▶ Task requirements
(a) From the Springsteen article below, list every trait it gives the two heroes of the summer of 1985.
(b) Pick up the Springsteen article below where it stops and write the next few paragraphs.

Text shown: Begin

Bruce Springsteen, Made in the U.S.A.: The Phenomenon
A couple of entrepreneurs recently had a bright idea sure to appeal to a newly patriotic America. They would produce T-shirts invoking the two heroes of the summer of 1985, two muscular, working-class white guys with bandannas and lingering memories of Vietnam. Springsteen: The Rambo of Rock, the T-shirts proclaimed. In a way, you had to sympathize with the T-shirt hawkers, forced and false as their message might be. Plenty of other clever people, including Lee Lacocca, George Will and Walter Mondale, have tried to grab the Springsteen Phenomenon, and almost all of them have come away with less than they’d hoped. That’s because the Springsteen Phenomenon and what Springsteen and his music are all about are two very different things.

Text shown: End
Collected data: Begin

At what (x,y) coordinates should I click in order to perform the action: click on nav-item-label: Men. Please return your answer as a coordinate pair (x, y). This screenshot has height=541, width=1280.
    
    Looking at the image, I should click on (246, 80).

Collected data: End

▶ Responses per task
(a)
- Muscular
- Working-class
- White
- Wearing bandannas
- Lingering memories of Vietnam

(b)
The Phenomenon is the media’s explanation of Springsteen’s new status as “something more than a rock icon, something more than an entertainer” (The New York Times). It’s also the adulation that kind of coverage encourages. In many respects, this Phenomenon is not unlike the Rambo Phenomenon or the Yuppie Phenomenon or the 1984 Olympics/New Patriotism Phenomenon. Springsteen’s working-class origins, his sympathy for Vietnam vets and his desire to feel good about America have made media approval tempting, if facile.
But what is really going on “out there” is something very humble, no capital letters, nothing phenomenal and maybe even nothing surprising. Springsteen’s music is being shared by a large number of people, and it is making a difference in their lives. We love the bittersweet anthem “Born in the U.S.A.,” the reminiscing of “No Surrender,” the sheer pride of rocking, the high jinks, the highway, the sorrow. The music is something more than a received pleasure. It touches something you didn’t know — or forgot — you had in you.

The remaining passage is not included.